> Task input:
=-=-=-=-=

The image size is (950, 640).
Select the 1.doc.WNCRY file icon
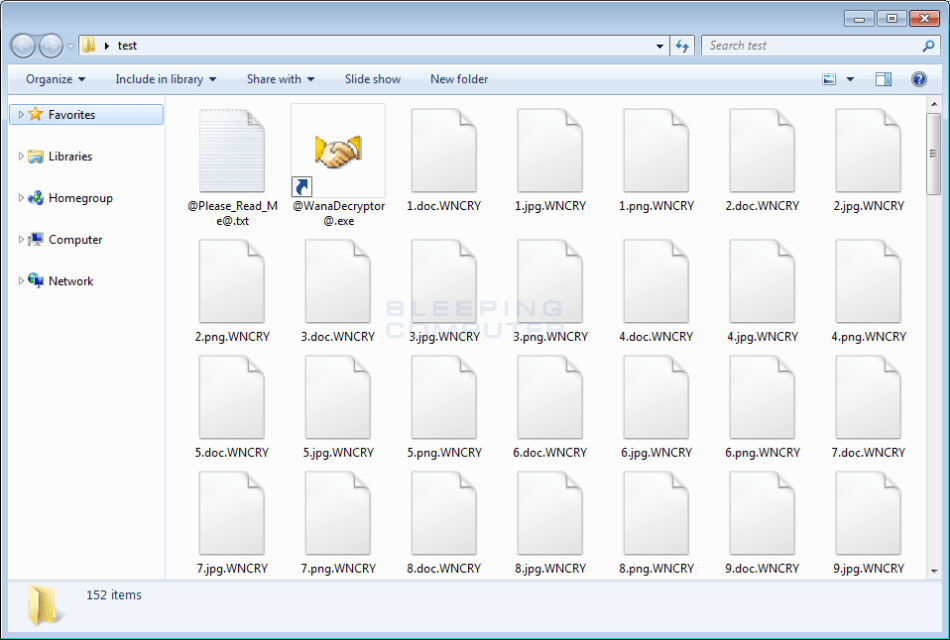click(443, 150)
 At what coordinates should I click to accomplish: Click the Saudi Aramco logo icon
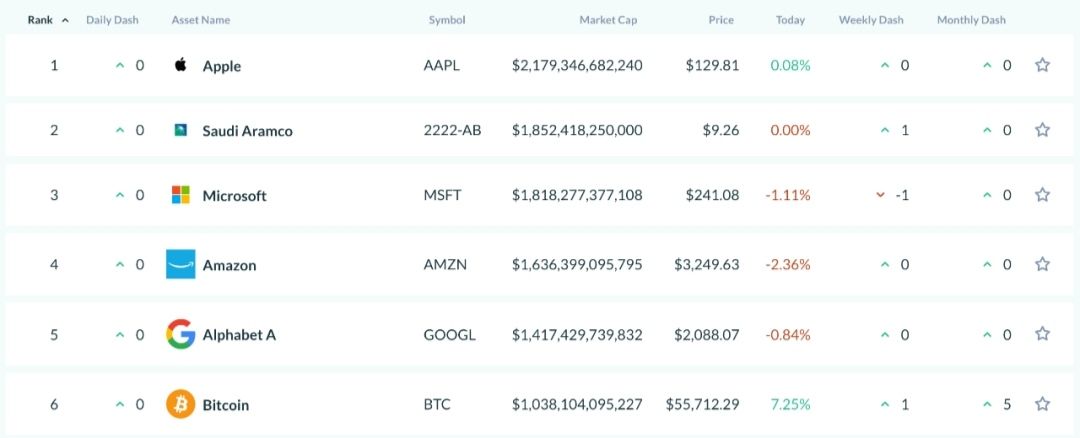coord(181,130)
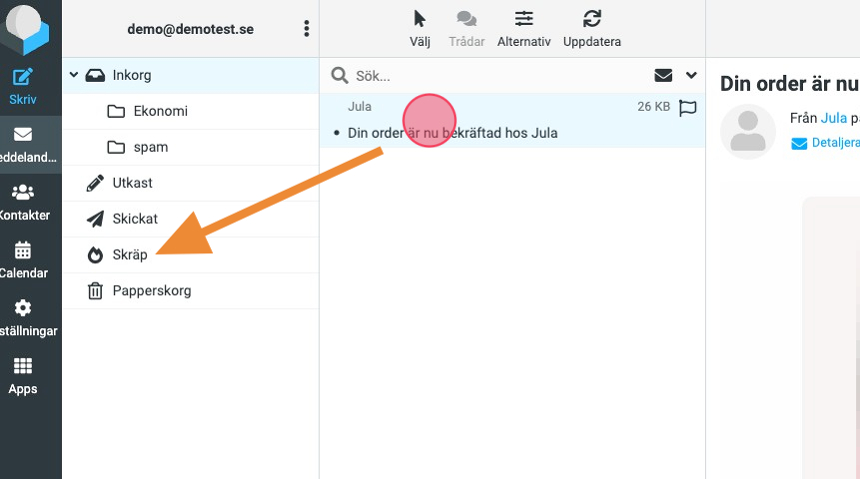860x479 pixels.
Task: Collapse the Inkorg folder tree
Action: pyautogui.click(x=74, y=75)
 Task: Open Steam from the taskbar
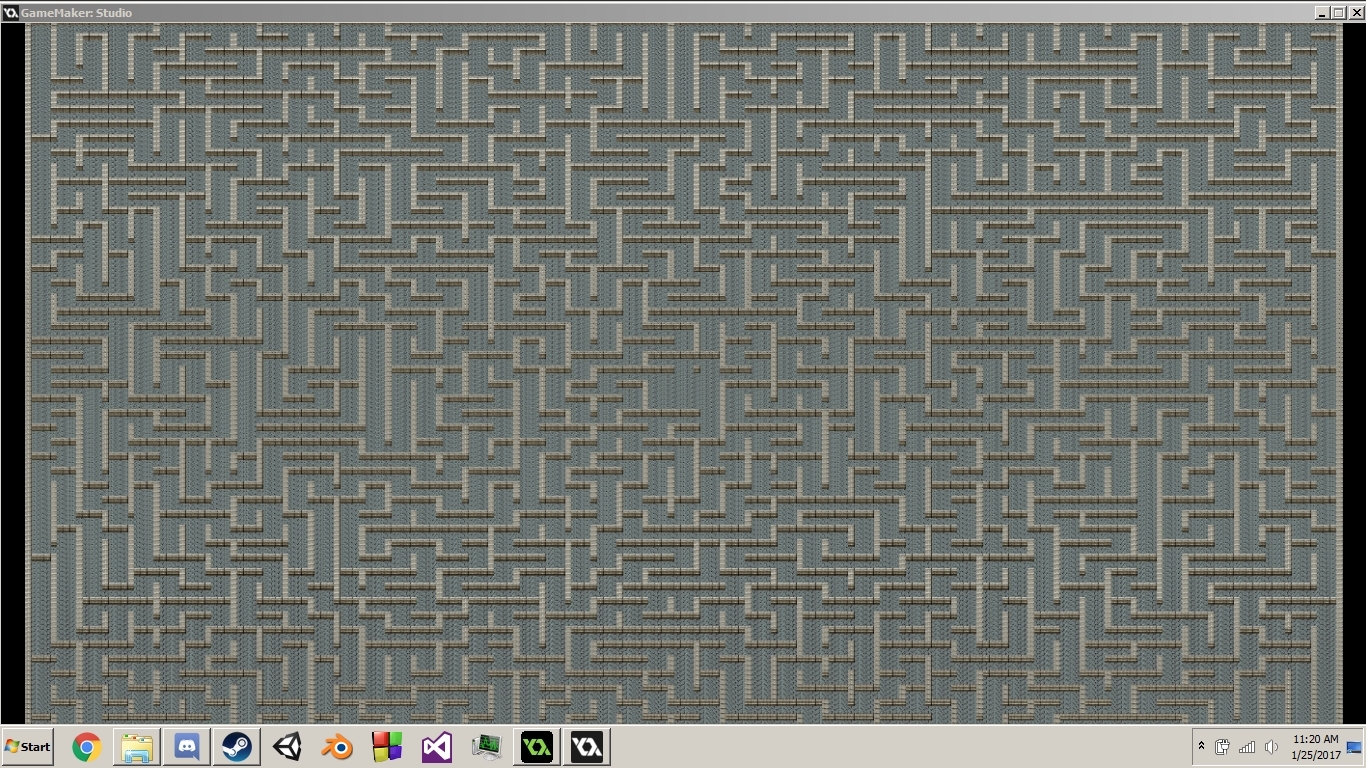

=-=-=-=-=

> Aim: Reproduce every line of the material verbatim, leaving out the pictures.

> Solution:
The image size is (950, 640).
Select the 1.doc.WNCRY file icon
click(443, 150)
 At what coordinates should I click to accomplish: Click the Saudi Aramco logo icon
coord(181,130)
860x479 pixels.
Task: Collapse the Inkorg folder tree
Action: pyautogui.click(x=74, y=75)
 Task: Open Steam from the taskbar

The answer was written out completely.